--- GOAL OF THE EXERCISE ---
Reproduce the passage on disclosing an HIV-positive status word for word, starting at "CB: The newspaper" and ending at "devise for me.".

--- GIVEN PASSAGE ---
##########

CB: Instead of reading about my HIV-positive status in the school newspaper,
I preferred my close friends hear of it from me. With this in mind, I
devoted the three days between the newspaper interview and its publication
to a series of conversations apprising my friends of the situation. One
of these individuals was the Director of Composition. While he expressed
concern about my health, he was alarmed with the effect my “coming
out” in the paper might have on my students. Suggesting I had enough
to contend with and would be better served without the additional responsibility
of teaching, my boss advised me to take the remainder of the semester
off. In lieu of teaching, I was expected to assist in the Composition
office, a form of desk duty. Because I respected this individual and did
not, at the time, wish to consider his line of thinking as discriminatory,
I abided by his decision.
CB: The newspaper was published to great fanfare. I received an immeasurable
amount of support from various members of the campus community, most notably
in the form of invitations to present experiential-based AIDS programs
for several classes and student organizations. In the weeks following
the newspaper’s publication, I had the opportunity to process my
boss’s decision which I could clearly see was specious. At the end
of the semester, I attended a meeting with him wherein I was given permission
to teach the following semester, but only with the stipulation that I
teach an “approved” syllabus, one he would devise for me.

##########

--- Items listed in a dataset ---

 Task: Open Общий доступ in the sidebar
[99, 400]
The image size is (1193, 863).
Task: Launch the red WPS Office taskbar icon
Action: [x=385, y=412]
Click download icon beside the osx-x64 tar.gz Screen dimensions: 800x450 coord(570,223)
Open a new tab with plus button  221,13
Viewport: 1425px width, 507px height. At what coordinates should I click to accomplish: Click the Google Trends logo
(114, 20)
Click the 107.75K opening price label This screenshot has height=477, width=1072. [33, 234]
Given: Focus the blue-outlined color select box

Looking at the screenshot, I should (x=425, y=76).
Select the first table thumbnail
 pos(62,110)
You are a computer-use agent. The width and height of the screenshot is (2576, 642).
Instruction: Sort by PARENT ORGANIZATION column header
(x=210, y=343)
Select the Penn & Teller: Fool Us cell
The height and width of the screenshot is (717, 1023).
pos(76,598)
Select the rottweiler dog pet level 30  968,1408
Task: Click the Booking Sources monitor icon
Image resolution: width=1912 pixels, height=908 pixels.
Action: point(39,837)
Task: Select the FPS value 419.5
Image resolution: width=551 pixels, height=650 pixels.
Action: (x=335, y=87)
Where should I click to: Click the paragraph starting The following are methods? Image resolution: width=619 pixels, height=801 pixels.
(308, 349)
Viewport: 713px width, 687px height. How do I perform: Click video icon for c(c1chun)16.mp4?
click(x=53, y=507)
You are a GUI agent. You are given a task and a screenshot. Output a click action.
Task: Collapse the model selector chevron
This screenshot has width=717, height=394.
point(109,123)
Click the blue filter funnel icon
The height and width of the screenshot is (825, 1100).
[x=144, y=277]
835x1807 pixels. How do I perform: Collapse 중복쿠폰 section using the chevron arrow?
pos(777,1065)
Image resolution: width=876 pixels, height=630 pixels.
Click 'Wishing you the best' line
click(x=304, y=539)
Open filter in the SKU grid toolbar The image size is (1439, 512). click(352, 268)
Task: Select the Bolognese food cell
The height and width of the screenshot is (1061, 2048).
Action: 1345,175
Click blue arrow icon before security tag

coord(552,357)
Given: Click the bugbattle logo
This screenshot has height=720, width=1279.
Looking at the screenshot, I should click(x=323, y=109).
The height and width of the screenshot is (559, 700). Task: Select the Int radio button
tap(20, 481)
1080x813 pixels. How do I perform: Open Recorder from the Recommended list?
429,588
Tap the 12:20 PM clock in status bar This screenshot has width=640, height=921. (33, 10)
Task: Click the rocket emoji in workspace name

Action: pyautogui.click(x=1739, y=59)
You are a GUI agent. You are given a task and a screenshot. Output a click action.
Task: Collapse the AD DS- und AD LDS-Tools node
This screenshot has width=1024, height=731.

##########

--- TASK SOLUTION ---
CB: The newspaper was published to great fanfare. I received an immeasurable
amount of support from various members of the campus community, most notably
in the form of invitations to present experiential-based AIDS programs
for several classes and student organizations. In the weeks following
the newspaper’s publication, I had the opportunity to process my
boss’s decision which I could clearly see was specious. At the end
of the semester, I attended a meeting with him wherein I was given permission
to teach the following semester, but only with the stipulation that I
teach an “approved” syllabus, one he would devise for me.